O Curiosity, em 7 de junho de 2018, em Marte afp_tickers
Este conteúdo foi publicado em 12. novembro 2018 - 20:41
(AFP)

A 126 milhões de quilômetros da Terra, sozinho na imensidão fria e vermelha de Marte, um robô do tamanho de um pequeno 4x4 é acionado logo após o amanhecer. Como todos os dias durante seis anos, ele aguarda suas instruções.

Por volta de 9:30, hora de Marte, chega a mensagem que sai da Califórnia 15 minutos antes: "Avance 10 metros, gire 45 graus e continue de forma autônoma até esse ponto".

O robô "Curiosity", como é chamado, se desloca lentamente, entre 35 e 110 metros por hora. As baterias e outras limitações explicam seu percurso diário de cerca de cem metros, chegando a um recorde de 220 metros.

Uma vez ali, as 17 câmeras do robô fotografam os arredores. Diante de uma pedra particularmente atrativa, ele para e pega uma amostra.

Por volta de 17H00 (hora local), o robô esperará a passagem de um dos três satélites da Nasa que orbitam em volta de Marte para entregar seu relatório: centenas de megabits, depois transmitidos às principais antenas terrestres de seus chefes humanos.

- Laboratório em miniatura -

No térreo do edifício 34 do centro espacial Goddard da Nasa em Greenbelt, a uma hora de Washington, os cientistas analisam estes dados todos os dias. Nessa grande sala sem janelas cheia de instrumentos e computadores, buscam rastros de vida em Marte.

O interior do Curiosity é "uma maravilha da miniaturização": um laboratório químico do tamanho de um forno de micro-ondas, chamado SAM.

Charles Malespin, subchefe da equipe científica do Curiosity, aponta para os instrumentos que foram reduzidos e compactados dentro do robô.

"Este é o instrumento mais complicado já enviado pela Nasa a outro planeta", diz Malespin, que dedica sua vida profissional a isso desde 2006.

SAM analisa as amostras aquecendo-as em um forno até 1000°C. Nesse processo, as pedras e terras soltam gases, que depois são separados e enviados a instrumentos que os analisam e desenham uma "impressão digital" da amostra.

Em Goddard, a pesquisadora francesa Maeva Millan compara esta marca química com a de experimentos realizados em moléculas conhecidas. Quando as curvas são similares, diz: "Essa é minha molécula boa".

Graças a SAM se sabe que há moléculas orgânicas complexas em Marte, e que foi estabelecida a antiguidade da superfície do planeta, geologicamente muito mais jovem do que os cientistas acreditavam.

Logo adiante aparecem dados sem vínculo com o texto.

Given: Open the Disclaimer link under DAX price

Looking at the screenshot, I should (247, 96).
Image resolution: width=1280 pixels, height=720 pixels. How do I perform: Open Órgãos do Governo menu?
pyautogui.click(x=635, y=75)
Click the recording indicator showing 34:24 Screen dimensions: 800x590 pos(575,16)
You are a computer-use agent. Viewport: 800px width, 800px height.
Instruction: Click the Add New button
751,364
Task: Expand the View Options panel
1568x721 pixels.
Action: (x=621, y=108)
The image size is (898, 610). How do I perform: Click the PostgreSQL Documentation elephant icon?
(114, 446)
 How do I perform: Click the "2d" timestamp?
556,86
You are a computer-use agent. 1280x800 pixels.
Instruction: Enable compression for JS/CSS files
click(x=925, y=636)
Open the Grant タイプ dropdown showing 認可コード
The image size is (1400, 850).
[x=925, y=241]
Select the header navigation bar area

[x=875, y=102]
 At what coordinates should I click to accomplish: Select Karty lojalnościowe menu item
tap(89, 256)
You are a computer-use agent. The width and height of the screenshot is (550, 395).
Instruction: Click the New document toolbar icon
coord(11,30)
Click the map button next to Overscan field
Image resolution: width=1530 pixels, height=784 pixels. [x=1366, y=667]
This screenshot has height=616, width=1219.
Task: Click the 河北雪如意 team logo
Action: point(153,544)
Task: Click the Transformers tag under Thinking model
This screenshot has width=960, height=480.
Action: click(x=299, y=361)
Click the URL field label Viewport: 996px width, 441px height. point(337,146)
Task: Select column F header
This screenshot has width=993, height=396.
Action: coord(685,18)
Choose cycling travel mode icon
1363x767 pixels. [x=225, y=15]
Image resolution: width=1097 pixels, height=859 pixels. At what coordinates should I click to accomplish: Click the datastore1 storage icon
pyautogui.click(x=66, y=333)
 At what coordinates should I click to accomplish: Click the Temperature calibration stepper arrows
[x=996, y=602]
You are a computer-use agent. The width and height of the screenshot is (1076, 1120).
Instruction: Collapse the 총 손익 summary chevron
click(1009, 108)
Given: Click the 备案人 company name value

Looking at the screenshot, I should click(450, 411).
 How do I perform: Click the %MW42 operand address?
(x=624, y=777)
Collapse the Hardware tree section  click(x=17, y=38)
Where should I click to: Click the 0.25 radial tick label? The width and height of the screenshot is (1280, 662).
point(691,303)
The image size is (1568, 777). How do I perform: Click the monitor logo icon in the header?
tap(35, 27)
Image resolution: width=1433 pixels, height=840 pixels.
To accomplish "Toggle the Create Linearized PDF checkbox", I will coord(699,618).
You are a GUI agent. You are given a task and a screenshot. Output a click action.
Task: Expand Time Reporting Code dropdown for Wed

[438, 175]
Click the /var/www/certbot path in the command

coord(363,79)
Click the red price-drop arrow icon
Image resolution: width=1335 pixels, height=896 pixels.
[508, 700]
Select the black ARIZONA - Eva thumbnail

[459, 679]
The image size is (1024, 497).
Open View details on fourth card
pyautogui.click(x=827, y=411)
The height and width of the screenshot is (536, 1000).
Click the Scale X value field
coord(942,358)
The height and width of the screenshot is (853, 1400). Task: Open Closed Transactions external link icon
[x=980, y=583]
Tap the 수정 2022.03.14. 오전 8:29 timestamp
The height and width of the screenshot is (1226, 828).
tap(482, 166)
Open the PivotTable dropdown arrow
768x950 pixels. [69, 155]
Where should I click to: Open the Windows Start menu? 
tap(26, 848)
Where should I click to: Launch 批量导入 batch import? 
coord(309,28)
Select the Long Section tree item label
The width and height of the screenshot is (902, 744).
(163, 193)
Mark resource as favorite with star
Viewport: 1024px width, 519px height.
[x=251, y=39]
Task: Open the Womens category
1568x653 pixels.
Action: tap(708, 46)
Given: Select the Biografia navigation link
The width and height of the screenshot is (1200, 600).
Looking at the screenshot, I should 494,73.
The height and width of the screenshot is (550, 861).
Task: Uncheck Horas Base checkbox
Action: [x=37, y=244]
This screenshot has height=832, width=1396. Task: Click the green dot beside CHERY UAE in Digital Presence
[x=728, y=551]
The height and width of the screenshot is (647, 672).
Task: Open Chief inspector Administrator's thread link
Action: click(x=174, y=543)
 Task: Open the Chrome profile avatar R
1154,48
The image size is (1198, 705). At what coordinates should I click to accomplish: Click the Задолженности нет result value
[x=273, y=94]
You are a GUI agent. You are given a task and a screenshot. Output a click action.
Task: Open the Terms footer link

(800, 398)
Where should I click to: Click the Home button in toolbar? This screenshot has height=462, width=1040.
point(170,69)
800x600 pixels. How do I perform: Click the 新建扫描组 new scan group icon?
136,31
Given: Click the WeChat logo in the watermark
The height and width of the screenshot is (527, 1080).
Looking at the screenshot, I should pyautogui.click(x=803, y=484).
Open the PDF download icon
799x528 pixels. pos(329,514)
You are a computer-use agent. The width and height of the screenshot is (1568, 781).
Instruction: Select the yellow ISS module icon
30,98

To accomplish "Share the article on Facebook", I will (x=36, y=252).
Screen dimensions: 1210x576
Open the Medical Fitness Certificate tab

"Se queremos ir a Marte, é inútil importar os recursos que já existem", acrescenta Malespin, em referência, por exemplo, à água. "Poderíamos cavar o solo, aquecê-lo e liberar água; só levando um forno, teremos toda a água que precisarmos", diz.

A mesma coisa acontece com diversos materiais que poderiam ser transformados em combustível para um futuro "posto de gasolina de foguetes".

- Sem joystick -

Na outra ponta dos Estados Unidos, no Laboratório de Propulsão a Jato em Pasadena, perto de Los Angeles, 15 homens e mulheres comandam o Curiosity.

"Meu momento preferido do dia é quando me sento para ver as imagens enviadas de Marte", diz pelo telefone Frank Hartman, que comanda o Curiosity e outro robô, Opportunity, que quebrou em junho.

O trabalho dos operadores é planejar o dia marciano - que dura 24 horas e 40 minutos - do robô e programar os comandos para que o plano seja cumprido.

Por não contarem com joysticks nem comunicações em tempo real, é improvável que descubram com antecedência problemas, como a saturação do Opportunity ou os buracos causados pelo solo rochoso nas rodas do Curiosity.

"Precisamos ter em conta que não sabemos quase nada sobre este lugar", diz Hartman.

O Curiosity percorreu 19,75 km desde 2012. Em um ano, deveria chegar a seu objetivo: o Monte Sharp. Alguns meses depois, perderá seu monopólio marciano. Espera-se que dois robôs americanos e europeus aterrissem no planeta em 2020.